Mobilisé au début de la Seconde Guerre mondiale, il fut envoyé dans la forêt de Warndt avant d’être, en janvier 1940, affecté spécial à l’usine des métaux Allinquant dans le XVe arrondissement de Paris. Son usine partit à Nay (Basses-Pyrénées, Pyrénées-Atlantiques) en juin 1940. Le parti lui demanda de rejoindre la capitale en septembre 1940 et il prit contact avec les syndicalistes des métaux. Recherché par la police, il dut, dès l’automne 1940, passer dans la clandestinité avec Régine. Ses activités intenses, dans le cadre du Parti communiste clandestin et des Comités populaires d’entreprises, entraînèrent son arrestation le 16 mai 1942. Frappé pendant son interrogatoire, il contracta la gale lors de sa détention à la préfecture de police de Paris et fut transféré à l’hôpital de l’Hôtel-Dieu, d’où, avec l’aide de Régine, il réussit à s’évader le 2 août 1942.
Malgré son mauvais état de santé, il reprit l’action clandestine dans la région parisienne puis à Nantes où il assura la réorganisation de l’interrégion Bretagne des Francs-tireurs et partisans. La police l’arrêta le 19 janvier 1943. Comme en témoignent des lettres émouvantes qu’il réussit à faire parvenir à Régine, Maurice Lacazette n’ignorait pas le sort qui sera le sien. Dans une missive du 21 août 1943, il annonça la sentence : « quinze condamnés à mort et un acquitté et, bien entendu, j’ai le numéro 1 ; grand honneur comme tu vois, mais la certitude du poteau ».(procès des 16).
Les Allemands le fusillèrent le 25 août 1943 au champ de tir du Bêle, à la porte de Nantes, et enterrèrent son corps à Saint-Mars-du-Désert.
Après la Libération son corps fut transféré au Père-Lachaise avec les restes de son meilleur ami, Jean-Pierre Timbaud.
Il a été reconnu Mort pour la France le 12 février 1945.

Consignes:
1 - Dans le texte sur Maurice Lacazette, pour quelle raison fut-il transféré à l'hôpital de l'Hôtel-Dieu ? Répondez en une à trois phrases.
2 - Prolongez le texte sur Maurice Lacazette en reprenant après sa dernière phrase.
Le listing n'a aucun lien avec le texte sur Maurice Lacazette.

Données fournies:

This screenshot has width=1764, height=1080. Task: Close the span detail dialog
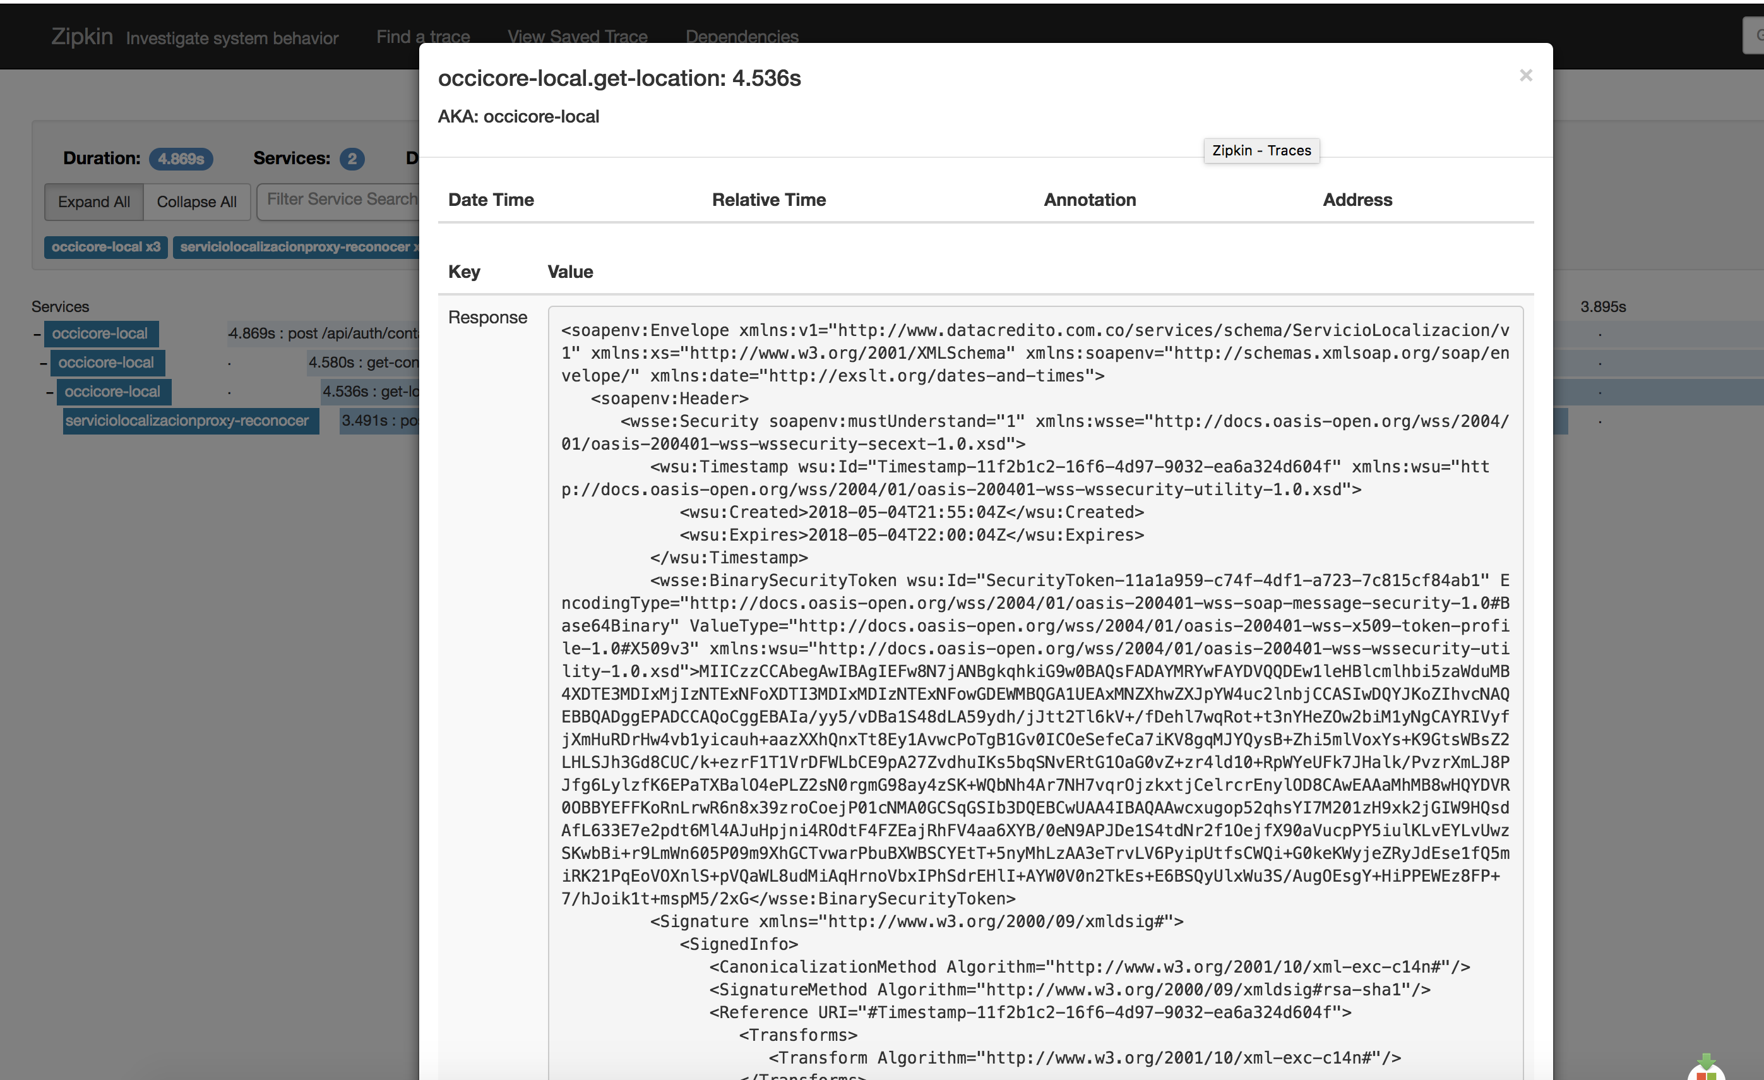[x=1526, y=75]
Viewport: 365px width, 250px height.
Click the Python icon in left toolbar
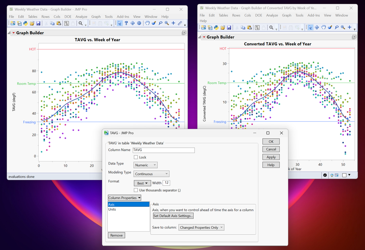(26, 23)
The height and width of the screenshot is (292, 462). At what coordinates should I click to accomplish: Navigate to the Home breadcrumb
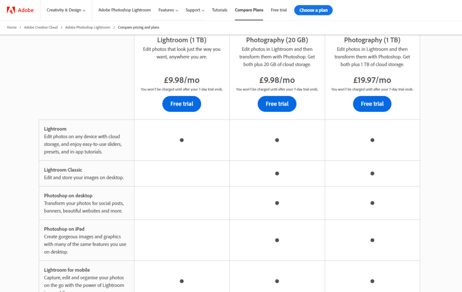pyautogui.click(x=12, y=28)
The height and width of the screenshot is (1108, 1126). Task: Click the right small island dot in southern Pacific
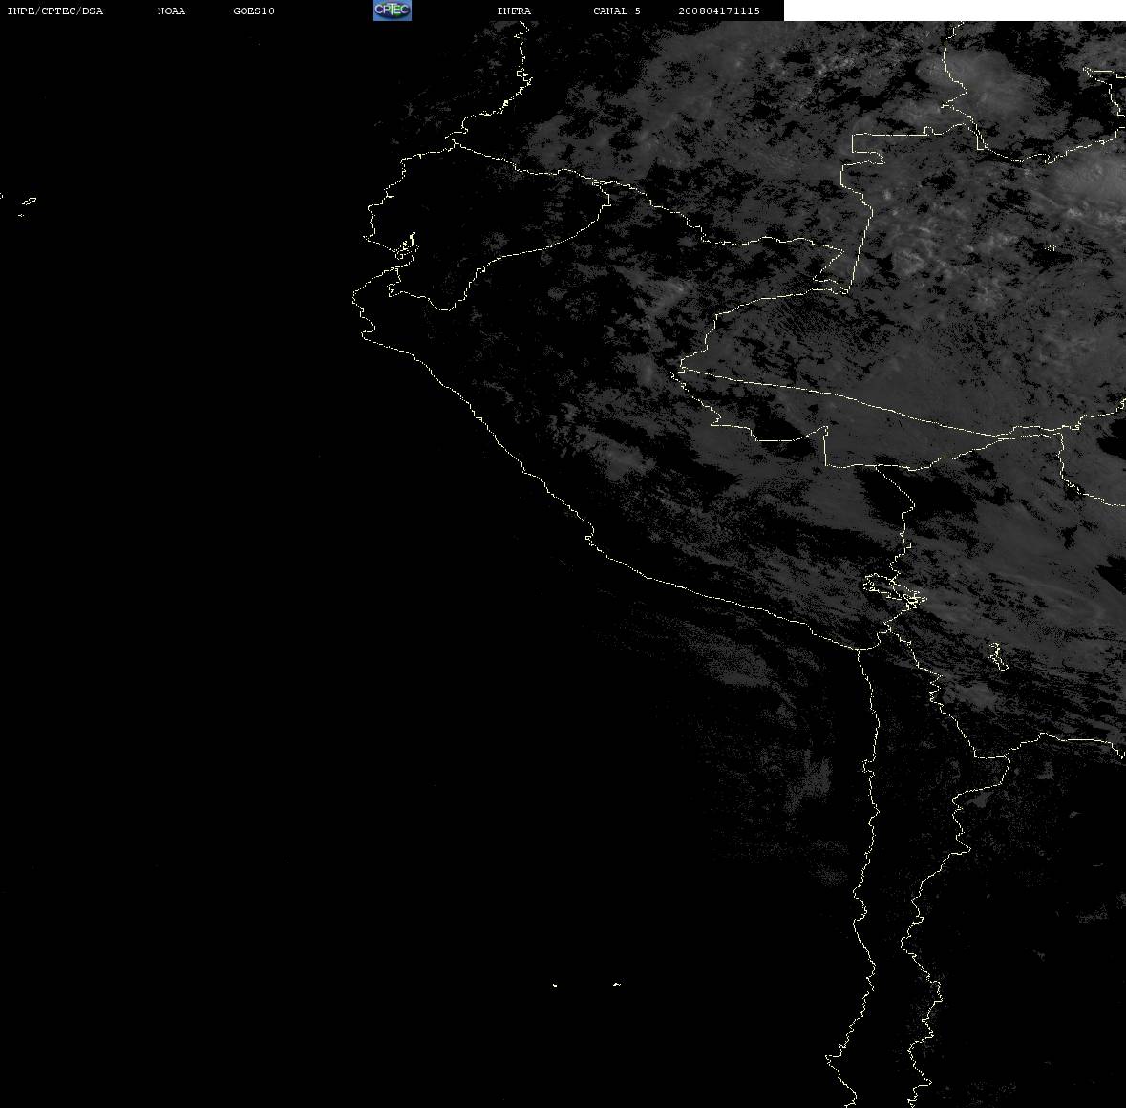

Les réponses:
1 - Il fut transféré à l'Hôtel-Dieu parce qu'il avait contracté la gale pendant sa détention à la préfecture de police de Paris.

2 -
……………………………………………….

Dernières lettres

| [Extraits des lettres adressées à sa femme, Régine]

20 février 1943
Grâce au brave gars qui te remettra ce mot, j’ai la chance unique de pouvoir te faire parvenir de mes nouvelles. Quand les recevras-tu ?… Je ne sais. Peut-être aurai-je – fini de vivre ? Enfin, tu auras eu une lettre. C’est une chance inespérée.. Certes, j’aurais préféré t’écrire librement au moment de mourir, mais il ne faut pas y compter, et pourtant, j’aurai des sentiments que je voudrais pouvoir te communiquer à ce moment-là…
Dans ma première lettre, je t’indiquais que j’étais gardé par les gendarmes français et que je pouvais, alors recevoir lettres, colis et livres en commun avec les autres détenus politiques ; c’était vraiment la belle vie, mais ça n’a pas duré et, rentré en prison le 2 février, je suis passé aux Allemands le 8 à neuf heures du soir ; alors, changement de décor : cellule et au secret le plus absolu, ni lettres, ni colis,
ni tabac, ni linge, ni promenade, rien, rien. Pas de liaison possible avec l’extérieur. Je suis passé d’abord seul aux Allemands, mais depuis quelques jours j’ai appris que d’autres m’avaient rejoint…
Le copain pourra te parler de cette vie. D’abord, nous avons faim, toujours faim, ensuite nous avons froid et moi je ne puis me guérir de mon besoin de fumer, la mort accrochée sur la tête tous les matins au réveil. Ce n’est pas nouveau pour moi, ça fait deux fois déjà, mais, cette fois, « chef des terroristes », je n’y coupe pas, ou ce serait alors un miracle auquel je pense de moins en moins ; je veux à tout prix m’habituer à l’idée de disparaître.
Si encore nous avions des nouvelles pour échafauder nos espérances ! Mais rien ; si, la plus récente ce jour, c’est la prise de Kharkov ; ça a dû bouger plus que ça, mais nous ignorons tout.
Un peu de joie ici rompant la monotonie, c’est le balayage, le coiffeur, la douche, trois fois la soupe tous les jours et les alertes qui sont très fréquentes ces,
jours-ci, et puis les divers bruits de bottes dans les couloirs provoquent diverses réactions. Par exemple : samedi 13 février, les bottes sont venues chercher vingt-trois camarades pour les fusiller, ils ont accueilli leurs bourreaux en chantant la Marseillaise. Le camarade pourra te dire les minutes d’intense émotion que nous avons vécues.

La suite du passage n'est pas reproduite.